I have been catching episodes of a SyFy channel show called "Warehouse 13". It reminds me of "Men in Black" meets "Indiana Jones".
I find it surprisingly enjoyable to watch. It has lots of steam punk styled items like a computer key board made like a typewriter, video communicaters made of leather with little round B&W screens. I hope they keep it going. Since Battlestar Galactica ended I don't have any show to look forward to any more. I have admired Steam Punk designs long before I had a name for them.


----------



## Scottzilla (Jun 13, 2007)

I know what you mean. I totally liked steampunk before I knew that was an actual thing. I think Brazil and Max Headroom helped.

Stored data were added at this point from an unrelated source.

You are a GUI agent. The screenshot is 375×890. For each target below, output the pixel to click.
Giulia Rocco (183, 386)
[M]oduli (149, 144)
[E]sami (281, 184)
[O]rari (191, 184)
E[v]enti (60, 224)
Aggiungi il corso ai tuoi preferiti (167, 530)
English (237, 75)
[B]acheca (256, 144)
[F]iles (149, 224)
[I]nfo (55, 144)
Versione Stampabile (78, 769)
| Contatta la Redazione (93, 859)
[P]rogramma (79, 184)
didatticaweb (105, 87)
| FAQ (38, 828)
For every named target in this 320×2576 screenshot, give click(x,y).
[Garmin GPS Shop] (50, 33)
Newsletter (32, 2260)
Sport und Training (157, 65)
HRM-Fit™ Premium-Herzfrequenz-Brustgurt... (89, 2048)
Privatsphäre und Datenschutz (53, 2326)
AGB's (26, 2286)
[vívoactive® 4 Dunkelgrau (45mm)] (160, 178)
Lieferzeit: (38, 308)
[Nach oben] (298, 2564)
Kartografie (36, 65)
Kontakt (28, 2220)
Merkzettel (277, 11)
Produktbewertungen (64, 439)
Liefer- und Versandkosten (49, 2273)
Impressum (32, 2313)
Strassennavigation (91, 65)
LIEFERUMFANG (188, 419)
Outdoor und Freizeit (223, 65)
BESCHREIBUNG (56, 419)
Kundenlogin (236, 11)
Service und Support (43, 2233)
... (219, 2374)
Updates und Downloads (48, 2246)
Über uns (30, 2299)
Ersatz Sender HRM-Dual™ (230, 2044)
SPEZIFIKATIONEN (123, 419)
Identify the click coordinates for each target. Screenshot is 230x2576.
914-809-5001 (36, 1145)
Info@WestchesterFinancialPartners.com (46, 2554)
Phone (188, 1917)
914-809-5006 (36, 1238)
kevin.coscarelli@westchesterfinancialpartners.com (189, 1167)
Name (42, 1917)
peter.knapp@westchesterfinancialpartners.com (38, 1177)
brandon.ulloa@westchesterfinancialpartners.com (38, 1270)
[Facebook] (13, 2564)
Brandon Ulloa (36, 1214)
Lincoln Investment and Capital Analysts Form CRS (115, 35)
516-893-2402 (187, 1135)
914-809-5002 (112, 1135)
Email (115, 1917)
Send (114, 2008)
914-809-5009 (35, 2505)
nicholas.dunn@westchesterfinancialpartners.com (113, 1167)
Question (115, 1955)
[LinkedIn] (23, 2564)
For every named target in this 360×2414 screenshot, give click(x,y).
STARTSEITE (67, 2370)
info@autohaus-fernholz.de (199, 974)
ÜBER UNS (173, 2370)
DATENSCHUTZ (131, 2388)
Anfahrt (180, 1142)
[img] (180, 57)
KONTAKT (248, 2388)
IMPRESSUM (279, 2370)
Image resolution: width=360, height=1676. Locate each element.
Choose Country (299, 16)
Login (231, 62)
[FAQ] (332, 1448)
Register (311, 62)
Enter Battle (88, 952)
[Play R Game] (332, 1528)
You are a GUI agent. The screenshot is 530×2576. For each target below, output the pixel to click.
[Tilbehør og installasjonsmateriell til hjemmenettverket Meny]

I noticed the keyboard in Warehouse 13 looks a lot like Jake Von Slatt's keyboard mod:
http://steampunkworkshop.com/keyboard.shtml

Now I just have to fix my Media PC so I don't miss any more episodes.


----------



## Aquayne (Sep 1, 2008)

They have been showing it in blocks of several episodes. I hope that it does not mean it will be short lived.


----------



## Bethene (Jan 19, 2008)

I have caught it a few times, have really liked it, good casting and story lines, I hope it sticks around too!


----------



## debbie5 (Mar 2, 2007)

That keyboard is SO cool. Ditto on the steam punk admiration. An Uber Nerd made this keyboard... we need to put steam punk designers in political office. Tap into that creative, manic brain power.


----------